June 30, 2009

All Better!

The Boogie is miraculously well today. She was feverish all day yesterday, though fairly happy. Food didn't interest her. Juice didn't interest her, not even out of a real cup with a straw (her favorite.) Freeze pops didn't interest her. Even crushed up ice didn't interest her. When she finally conked out on the couch at about 11:00 last night her entire body from the knees up felt like it was on fire. For all that she slept well and this morning seems completely back to normal! She ate half my bagel and a bowl of oatmeal for breakfast, and is now inhaling a bowl of pasta salad. That girl loves pasta, just like her mama.

Tuesday has rolled around again and here we are at 52 doing laundry. Outside the sun is shining and a breeze is blowing. After lunch we might just head back out there for a bit. This morning there was the tiniest baby turtle swimming in the goldfish pond out back!

I feel as if I have writer's block. Or rather, blogger's block. When I am blogging every day or so I have no lack of subject matter. Everything that happens throughout the day is tucked away as possible blog material. But I haven't been keeping up much this month and the blogging part of my brain is sluggish. I guess it just needs some exercise, therefore my posts for a while might be pretty boring as I try to get back into the swing of things.
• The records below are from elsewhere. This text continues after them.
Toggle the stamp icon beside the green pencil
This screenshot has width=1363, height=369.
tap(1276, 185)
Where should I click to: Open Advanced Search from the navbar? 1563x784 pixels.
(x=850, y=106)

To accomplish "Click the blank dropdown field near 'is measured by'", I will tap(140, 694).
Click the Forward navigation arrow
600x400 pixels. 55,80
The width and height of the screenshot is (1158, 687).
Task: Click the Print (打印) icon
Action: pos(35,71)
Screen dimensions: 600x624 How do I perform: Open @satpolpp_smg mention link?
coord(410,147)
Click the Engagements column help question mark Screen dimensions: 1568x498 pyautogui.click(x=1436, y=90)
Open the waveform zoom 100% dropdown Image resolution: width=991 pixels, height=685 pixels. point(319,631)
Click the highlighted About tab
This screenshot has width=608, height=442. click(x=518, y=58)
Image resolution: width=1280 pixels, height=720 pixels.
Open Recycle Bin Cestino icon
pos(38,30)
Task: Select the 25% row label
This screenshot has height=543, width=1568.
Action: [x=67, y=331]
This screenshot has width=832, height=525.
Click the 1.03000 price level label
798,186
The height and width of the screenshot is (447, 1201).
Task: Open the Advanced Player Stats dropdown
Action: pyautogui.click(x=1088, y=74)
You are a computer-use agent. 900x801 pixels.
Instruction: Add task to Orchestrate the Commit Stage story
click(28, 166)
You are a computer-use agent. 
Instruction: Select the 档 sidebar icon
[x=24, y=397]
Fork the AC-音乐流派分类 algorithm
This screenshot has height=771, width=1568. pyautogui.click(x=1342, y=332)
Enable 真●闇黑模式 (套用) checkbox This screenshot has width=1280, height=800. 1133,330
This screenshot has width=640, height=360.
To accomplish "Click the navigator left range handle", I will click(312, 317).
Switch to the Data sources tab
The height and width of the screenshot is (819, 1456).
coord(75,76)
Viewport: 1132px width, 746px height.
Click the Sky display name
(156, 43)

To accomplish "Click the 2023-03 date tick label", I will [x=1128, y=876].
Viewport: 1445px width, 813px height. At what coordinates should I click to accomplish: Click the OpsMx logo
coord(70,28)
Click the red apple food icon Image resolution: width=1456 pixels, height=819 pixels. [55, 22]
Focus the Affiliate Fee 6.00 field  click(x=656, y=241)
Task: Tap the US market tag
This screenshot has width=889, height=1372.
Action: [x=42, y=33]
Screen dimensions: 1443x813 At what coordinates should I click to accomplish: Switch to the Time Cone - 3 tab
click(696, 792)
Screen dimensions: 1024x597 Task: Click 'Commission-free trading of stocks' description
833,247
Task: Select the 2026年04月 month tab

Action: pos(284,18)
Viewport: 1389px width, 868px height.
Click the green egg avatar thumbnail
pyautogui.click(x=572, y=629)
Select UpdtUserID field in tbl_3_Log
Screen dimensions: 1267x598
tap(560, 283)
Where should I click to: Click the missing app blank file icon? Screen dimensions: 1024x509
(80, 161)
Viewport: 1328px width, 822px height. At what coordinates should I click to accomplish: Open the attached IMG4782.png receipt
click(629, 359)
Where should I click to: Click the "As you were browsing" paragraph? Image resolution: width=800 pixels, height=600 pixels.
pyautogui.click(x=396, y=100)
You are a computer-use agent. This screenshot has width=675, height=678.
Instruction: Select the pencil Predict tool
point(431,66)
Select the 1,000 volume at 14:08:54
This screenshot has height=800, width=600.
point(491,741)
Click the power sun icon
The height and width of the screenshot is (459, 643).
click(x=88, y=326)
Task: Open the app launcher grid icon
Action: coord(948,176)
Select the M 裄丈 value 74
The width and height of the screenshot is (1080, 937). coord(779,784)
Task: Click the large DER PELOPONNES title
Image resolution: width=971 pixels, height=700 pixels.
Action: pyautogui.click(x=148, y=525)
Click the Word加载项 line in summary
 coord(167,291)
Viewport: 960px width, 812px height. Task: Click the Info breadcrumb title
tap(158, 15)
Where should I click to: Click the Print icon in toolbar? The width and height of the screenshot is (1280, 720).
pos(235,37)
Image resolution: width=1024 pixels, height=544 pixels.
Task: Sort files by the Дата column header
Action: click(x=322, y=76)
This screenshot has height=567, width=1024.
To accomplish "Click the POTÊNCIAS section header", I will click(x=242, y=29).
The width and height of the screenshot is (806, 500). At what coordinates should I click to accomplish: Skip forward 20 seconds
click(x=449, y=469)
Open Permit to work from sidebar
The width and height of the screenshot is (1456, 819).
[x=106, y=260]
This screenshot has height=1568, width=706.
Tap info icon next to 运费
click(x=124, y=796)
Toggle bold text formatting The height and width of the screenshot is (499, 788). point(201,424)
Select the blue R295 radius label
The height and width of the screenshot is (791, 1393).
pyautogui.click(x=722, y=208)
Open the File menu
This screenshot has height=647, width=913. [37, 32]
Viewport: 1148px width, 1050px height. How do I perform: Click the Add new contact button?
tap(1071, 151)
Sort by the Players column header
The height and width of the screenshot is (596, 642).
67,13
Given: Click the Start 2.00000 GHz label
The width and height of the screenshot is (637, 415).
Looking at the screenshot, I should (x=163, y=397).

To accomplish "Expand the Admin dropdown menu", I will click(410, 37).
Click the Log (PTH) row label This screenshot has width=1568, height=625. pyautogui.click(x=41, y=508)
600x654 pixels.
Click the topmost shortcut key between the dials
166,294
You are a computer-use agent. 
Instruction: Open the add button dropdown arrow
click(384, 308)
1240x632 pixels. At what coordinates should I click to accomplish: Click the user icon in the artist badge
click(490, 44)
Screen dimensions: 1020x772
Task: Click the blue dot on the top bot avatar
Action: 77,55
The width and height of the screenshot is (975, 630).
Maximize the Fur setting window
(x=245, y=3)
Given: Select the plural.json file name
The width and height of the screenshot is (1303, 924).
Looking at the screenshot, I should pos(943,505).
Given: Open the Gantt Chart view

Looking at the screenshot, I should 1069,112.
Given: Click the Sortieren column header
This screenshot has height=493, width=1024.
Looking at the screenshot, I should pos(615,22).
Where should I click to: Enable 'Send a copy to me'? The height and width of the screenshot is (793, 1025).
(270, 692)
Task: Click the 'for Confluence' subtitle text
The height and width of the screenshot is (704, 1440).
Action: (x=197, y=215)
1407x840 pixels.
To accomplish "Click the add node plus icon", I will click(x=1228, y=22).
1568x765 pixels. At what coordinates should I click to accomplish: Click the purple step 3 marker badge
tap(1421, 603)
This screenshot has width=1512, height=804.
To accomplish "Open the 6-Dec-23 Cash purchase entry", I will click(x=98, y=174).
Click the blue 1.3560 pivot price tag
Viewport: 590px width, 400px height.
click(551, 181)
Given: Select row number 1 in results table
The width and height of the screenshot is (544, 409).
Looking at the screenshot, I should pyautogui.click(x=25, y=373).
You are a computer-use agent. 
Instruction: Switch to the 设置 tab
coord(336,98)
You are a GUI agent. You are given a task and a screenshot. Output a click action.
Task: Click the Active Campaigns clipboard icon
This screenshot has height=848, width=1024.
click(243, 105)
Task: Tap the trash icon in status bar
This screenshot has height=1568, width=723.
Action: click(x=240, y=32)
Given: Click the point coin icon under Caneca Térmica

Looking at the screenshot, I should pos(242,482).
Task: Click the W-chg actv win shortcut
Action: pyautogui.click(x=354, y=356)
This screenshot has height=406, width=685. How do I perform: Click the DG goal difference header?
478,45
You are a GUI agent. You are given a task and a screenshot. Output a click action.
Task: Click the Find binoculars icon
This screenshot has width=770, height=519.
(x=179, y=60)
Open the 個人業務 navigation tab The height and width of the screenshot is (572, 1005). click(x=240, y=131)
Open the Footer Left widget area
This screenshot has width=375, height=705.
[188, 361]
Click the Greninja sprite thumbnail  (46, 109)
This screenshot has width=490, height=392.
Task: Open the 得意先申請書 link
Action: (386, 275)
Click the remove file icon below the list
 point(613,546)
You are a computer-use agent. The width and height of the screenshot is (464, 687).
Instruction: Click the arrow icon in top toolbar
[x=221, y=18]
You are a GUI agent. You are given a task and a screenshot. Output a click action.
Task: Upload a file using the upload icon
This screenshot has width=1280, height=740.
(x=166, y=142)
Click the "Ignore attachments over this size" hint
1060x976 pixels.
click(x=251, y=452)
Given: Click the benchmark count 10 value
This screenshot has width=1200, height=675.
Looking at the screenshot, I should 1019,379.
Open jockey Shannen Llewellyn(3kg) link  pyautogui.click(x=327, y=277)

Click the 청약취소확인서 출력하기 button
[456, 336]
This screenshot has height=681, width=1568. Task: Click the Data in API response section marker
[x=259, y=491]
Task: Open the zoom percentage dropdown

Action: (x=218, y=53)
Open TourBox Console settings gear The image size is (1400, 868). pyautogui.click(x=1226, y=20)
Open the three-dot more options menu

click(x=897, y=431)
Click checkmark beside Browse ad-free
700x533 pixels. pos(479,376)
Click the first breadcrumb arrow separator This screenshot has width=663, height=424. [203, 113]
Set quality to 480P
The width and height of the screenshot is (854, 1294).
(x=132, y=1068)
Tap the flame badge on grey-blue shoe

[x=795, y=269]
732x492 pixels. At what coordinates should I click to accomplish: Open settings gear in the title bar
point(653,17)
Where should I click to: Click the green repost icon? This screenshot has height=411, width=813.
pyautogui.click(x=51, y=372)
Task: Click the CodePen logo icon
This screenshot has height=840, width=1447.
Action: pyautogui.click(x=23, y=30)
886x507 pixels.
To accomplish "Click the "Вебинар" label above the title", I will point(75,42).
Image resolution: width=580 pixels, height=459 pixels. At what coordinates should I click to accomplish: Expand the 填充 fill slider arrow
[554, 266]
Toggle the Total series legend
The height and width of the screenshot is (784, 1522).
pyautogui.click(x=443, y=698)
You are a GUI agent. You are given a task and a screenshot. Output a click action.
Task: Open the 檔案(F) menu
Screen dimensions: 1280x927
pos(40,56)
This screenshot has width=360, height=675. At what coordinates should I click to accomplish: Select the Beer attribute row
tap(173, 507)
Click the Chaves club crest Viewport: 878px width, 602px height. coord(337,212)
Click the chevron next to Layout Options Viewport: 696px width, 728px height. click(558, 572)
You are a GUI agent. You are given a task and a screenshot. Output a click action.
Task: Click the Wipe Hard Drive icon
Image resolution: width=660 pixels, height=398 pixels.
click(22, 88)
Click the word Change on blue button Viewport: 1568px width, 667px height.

Lately I've been re-reading a lot of books that I loved growing up. I've gone through most of the Betsy-Tacy books, all 8 of the Anne of Green Gables books, and am now working my way through the Little House books. The Little House series has been by far the most fascinating to me this time around. It's been years since I read them and I'm viewing them from a very different perspective. As a young person I looked at everything from Laura's perspective. Now I see things more from her parents' viewpoint. They labored so hard, day in and day out, every season, year after year, just to survive. For many years they barely made it by. They would settle somewhere, start building a farm, and then leave.

They spent a year on the Verdigris River in Oklahoma, unintentionally building near some Indian camps. Laura wrote that toward the end of their year the Indians had a huge war-council in the camps. The family could hear drums, singing, and war-cries night after night. In the book she describes the sound of the war-cries as "worse than your worst nightmare." They lived in fear for many days, just waiting for an attack. Could you even imagine? As a child you would feel a measure of safety thinking that your parents would protect you. But as an adult you would feel so helpless. You would know that there would only be so much you could do to save your family. There wasn't anyone nearby that they could go to for help. Eventually the war-council broke up and the Indians left. Shortly afterward the Ingalls family went back east.

Later they moved west again, this time to South Dakota. They barely survived a terribly hard winter their second year there. At the end they were burning hay for heat, spending hours in bed to keep warm, and eating only bread at every meal. Again, my perspective is so different this time. As a child you would think that of course your parents will provide for you. But as an adult you would feel helpless. How could you help but wonder if your children were going to starve to death? It is amazing to me grasp a little bit of what the family went through.

All the same, I am enjoying each book, and am looking forward to reading them to the Boogie some day!

4 comments:

Cove Girl said...

I have a plan to do that as well, re-read all my childhood favorites. Did you see the recent hallmark version of little house. It was awesome!

Engrafted Lives said...

I'm glad to hear the Boogie is feeling much better!

Dear Abbi said...

All I can think about every time I read anything Little House is "that poor, poor Ma!" No internet, no phone, no neighbors, no friends, very few letters. I would have gone insane, I'm sure of it.

bettylws said...

I loved Little House books as a kid, but I never thought of re-reading them as an adult, I can see how your perspective would be different. I think I might try to find them and read them again.